Evidence of possible problems with this type of validity has been observed for one widely used active learning scale: the Active Learning benchmark scale in the Australasian Survey of Student Engagement (AUSSE). The AUSSE is a survey of the engagement of undergraduate students that has been widely used annually across Australian and New Zealand higher education institutions since 2007. The AUSSE was adopted, with only some minor word changes, from the National Survey of Student Engagement (NSSE) which has been used in the United States since 1999. The AUSSE contains a number of benchmark engagement scales; one is the Active Learning benchmark scale, the equivalent of which in the NSSE is the ‘Active and Collaborative Learning’ Scale. The AUSSE/NSSE defines active learning as ‘students’ efforts to actively construct their knowledge’ (Australian Council for Educational Research (ACER), 2007: 2). In providing a rationale for the Active and Collaborative Learning scale, NSSE (2001) states that ‘Students learn more when they are intensely involved in their education and are asked to think about and apply what they are learning in different settings’ (p. 35). Accordingly, the scale used in the 2008 AUSSE comprised the seven items shown in Exhibit 1.
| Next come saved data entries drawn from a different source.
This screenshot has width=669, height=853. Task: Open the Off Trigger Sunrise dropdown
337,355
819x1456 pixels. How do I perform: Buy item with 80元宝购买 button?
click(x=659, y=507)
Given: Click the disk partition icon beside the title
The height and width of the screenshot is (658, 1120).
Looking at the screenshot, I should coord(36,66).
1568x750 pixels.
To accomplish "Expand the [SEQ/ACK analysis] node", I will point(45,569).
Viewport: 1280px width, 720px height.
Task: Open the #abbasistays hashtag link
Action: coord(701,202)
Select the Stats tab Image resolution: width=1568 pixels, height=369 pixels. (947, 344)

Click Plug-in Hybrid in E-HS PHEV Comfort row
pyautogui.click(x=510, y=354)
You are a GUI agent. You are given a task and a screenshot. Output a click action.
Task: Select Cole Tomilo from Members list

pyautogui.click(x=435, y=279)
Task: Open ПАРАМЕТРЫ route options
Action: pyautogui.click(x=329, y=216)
The active learning items from the AUSSE.
AUSSE: Australasian Survey of Student Engagement.
Items are answered on a scale of 1–4, where 1 = ‘never’ and 4 = ‘very often’. Students are instructed to leave the response box blank if the item does not apply.
Evidence of a problem was contained in a report from the analysis of data on the active learning scale provided by the organisation that manages the AUSSE: ‘Notable differences exist in relation to distributed learners’ participation in active learning … mean scores [of distributed learners] are lower than the overall Australasian mean’ (ACER, 2008: 5). Here, ‘distributed learners’ refers to students who reported being enrolled in their course of study by external mode (i.e. distance education) or reported being enrolled in their course of study part-time, undertook at least half of their study online, spent less than 5 hours per week on-campus or worked more than 15 hours each week off-campus (ACER, 2008). Typically, such students are mature-aged, in full-time employment and/or have family responsibilities. Students who live in remote and regional locations are also proportionately more likely to be classified as distributed learners (Richardson and Friedman, 2010). The most important feature of distributed learners is that they are very likely to do much of their learning in the online environment.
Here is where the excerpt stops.